JazzWeek Vocalist of the Year 2005
"The thing that Bill gave me was the idea that jazz could be delicate. He let me know that there was a place for me in jazz, that I could use my voice in this music. He had introduced something new and fresh—that bittersweet harmonic sense of his, never too sweet, with that undercurrent of tragedy. If people would listen to Bill Evans, there would be no need for smooth jazz." —Tierney Sutton
Tierney Sutton is one great jazz singer, or more accurately, one great jazz musician. Her intonation and rhythmic skills are superb; she can improvise, with and without lyrics; she selects great material and immerses herself in both its verbal and musical meanings; and she is not afraid to take risks. All bases are covered when Sutton sings, from technical dazzle to unadorned emotion.
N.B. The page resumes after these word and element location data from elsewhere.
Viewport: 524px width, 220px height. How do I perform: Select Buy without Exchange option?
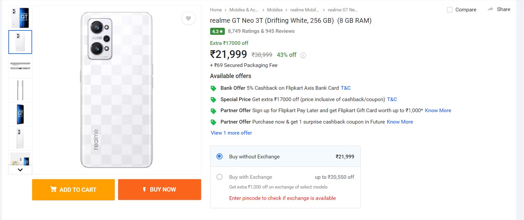tap(220, 156)
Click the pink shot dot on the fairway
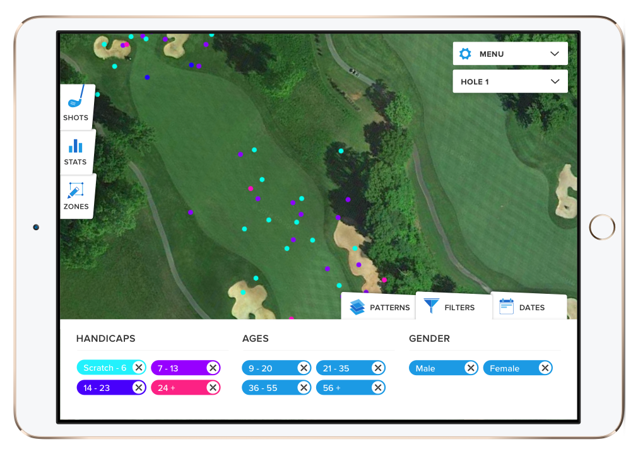The image size is (638, 454). tap(251, 189)
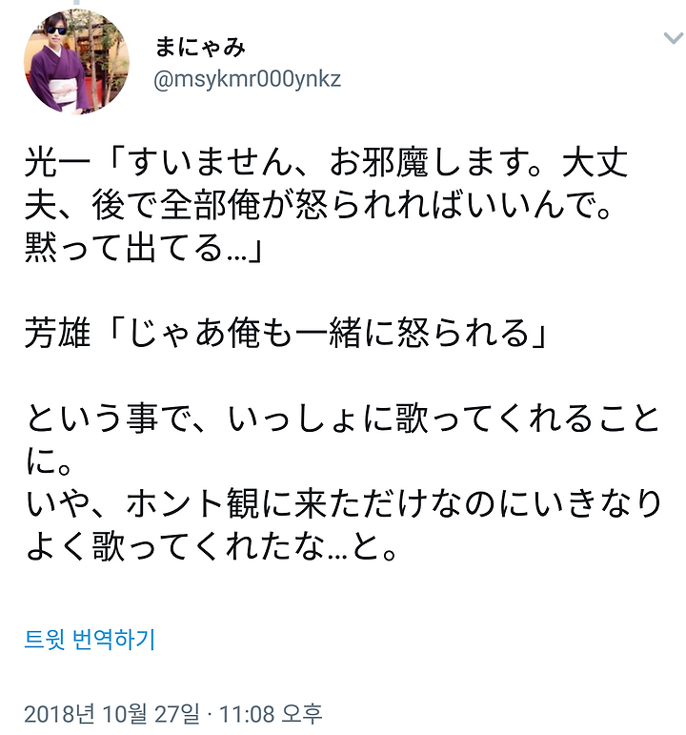This screenshot has width=686, height=735.
Task: Click the quote じゃあ俺も一緒に怒られる
Action: pyautogui.click(x=330, y=333)
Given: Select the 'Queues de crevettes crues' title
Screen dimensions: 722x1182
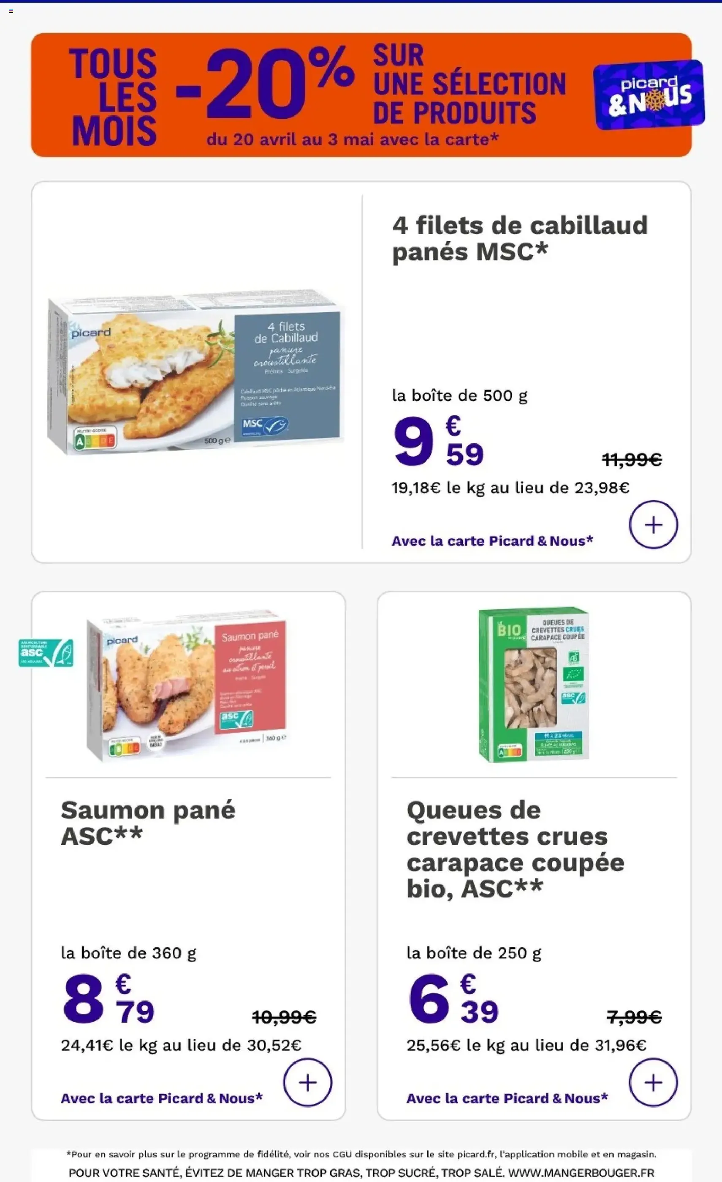Looking at the screenshot, I should pyautogui.click(x=515, y=849).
Sutton's Blue in Green, is a new album of music written by or associated with the late pianist and composer Bill Evans (1929-1980), one of the most influential figures in all of jazz history. Featuring fourteen incredible performances, Sutton's second Telarc release swings with straight-ahead abandon on "Autumn Leaves" and in contrasting time signatures on "Someday My Prince Will Come," captures grief with "Turn Out the Stars" and bittersweet hope on "We Will Meet Again," displays rhythmic poise at tricky, complex tempos on "Just Squeeze Me" and "Never Let Me Go," and closes with the lone selection Evans never recorded "Old Devil Moon." Evans' former drummer Joe La Barbera appears as a guest on the medley "Waltz for Debby/Tiffany."
Raised in Milwaukee, Wisconsin, Tierney Sutton is currently head of the jazz vocal department at the University of Southern California. She moved to California after more than a decade during which she launched her career in the Boston area. After settling in Los Angeles, she had a chance to hear Jack Sheldon's Big Band—and pianist Christian Jacob, bassist Trey Henry and drummer Ray Brinker were the rhythm section. Sheldon asked Sutton to sit in, people heard what she could do, and soon work started coming her way. Jacob, Henry and Brinker also landed themselves a new gig—as part of the Tierney Sutton Quartet that now tours the United States.
On her Telarc debut, Unsung Heroes (CD-83477), Sutton took popular jazz standards that are commonly known as instrumentals such as Joe Henderson's "Recordame," Clifford Brown's "Joy Spring," Wayne Shorter's "Speak No Evil," Dizzy Gillespie's "Con Alma" and others and recorded them with vocals.